T ItemCount = (T) getServletContext().getAttribute("itemcount");
// get reference from the session
if (ItemCount==null) {
getServletContext().setAttribute("itemcount",new T(0));
}
else {
ItemCount.increment();
// operate on the reference
}
5.3. Transaction and Locking
All of the interactive web applications are going to manipulate and not only query information. This is
especially true for the database applications. Two common problems have to be faced when changing the
data: the first one is locking, one needs to avoid other people changing the same data at the same time, the
second one is transactions so that several changes can be done in an atomic way, all or nothing.
Although these two features are implemented in the Oracle RDBMS, the stateless web interface causes
us to loose the gain of the database management system features as the connection is not kept from the
client (browser) to the database. One also has to take into account that GUI clients are more or less
captive and have to cleanly exit the application at some stage whereas web clients have the possibility to
go and look at another site and may never come back.
5.3.1. PL/SQL owa_opt_lock
The owa_opt_lock package can help the programmer by checking that no other user has updated
the record he was also modifying. It works with the already mentioned hidden fields technique and a
checksum.
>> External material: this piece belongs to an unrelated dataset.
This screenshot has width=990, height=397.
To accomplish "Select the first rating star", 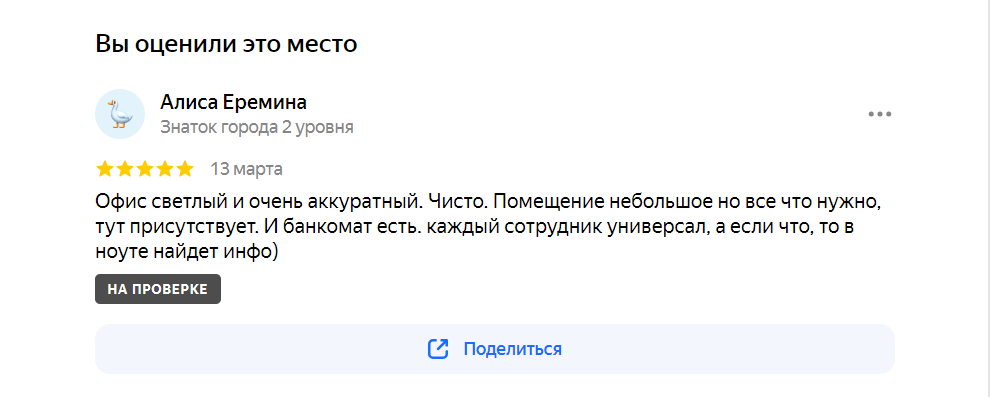I will point(105,169).
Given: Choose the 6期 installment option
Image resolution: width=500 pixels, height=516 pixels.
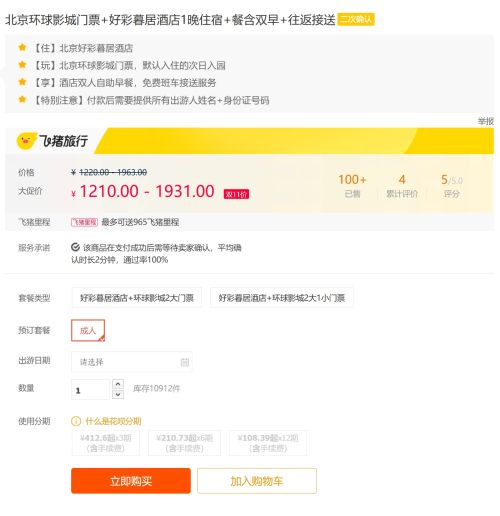Looking at the screenshot, I should [184, 443].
Although it is not hundred percent sure (a checksum is just a hash function and thus may be
the same for different values), it is a very simple way of providing basic check to prevent two persons
from modifying the same data.
5.3.2. PL/SQL real transaction
For the PL/SQL cartridge, it is possible to enable “real” transactions, a transaction being a collection of
operations that exist as a unit. The transaction service begins, commits, rollbacks, and keeps track of
operations that are within the scope of the transaction. These transactions are maintained in a declarative
way: one needs to define in the configuration that the transaction will begin, commit and rollback with a
set of predefined URLs and also to indicate (with the help of wildcards) the scope of the transaction.
Oracle Application Server contains a Transaction Service and one can configure a PL/SQL cartridge to
use it, in which case the automatic commit (in case of success) or rollback (for any failure) is not issued at
the end of the call to the procedure; the transaction is kept by the application server. Before using this
technology, one has to check that no code has been written with auto commit in mind and that neither
commit nor rollback is done explicitly in the code. One can even use this to do real locking on the web,
just issuing some SELECT … FOR UPDATE NOWAIT, trapping the exceptions which will indicate that
another client has already locked the entry.
Eric Grancher, CERN
Web Publishing using PL/SQL and Java, EOUG 2000
8/13
This technology resolves big problems that would have had to be solved programmatically otherwise.
But the impossibility to join a transaction (for example in the case where the “begin transaction” has not
been called and thus the transaction is not initiated) has to be programmatically managed and there is no
documentation on how to do it with the current API.
5.3.3. JDBC/JTS
Java DataBase Connectivity is the way to access databases from Servlets; Oracle JDBC drivers provide
extended facilities like LOB access, batch loads, and calls to PL/SQL stored objects. One of these
extended functionalities is the compliance with the Java Transaction Service. It uses the same transaction
service as the PL/SQL cartridge but in a programmatic way.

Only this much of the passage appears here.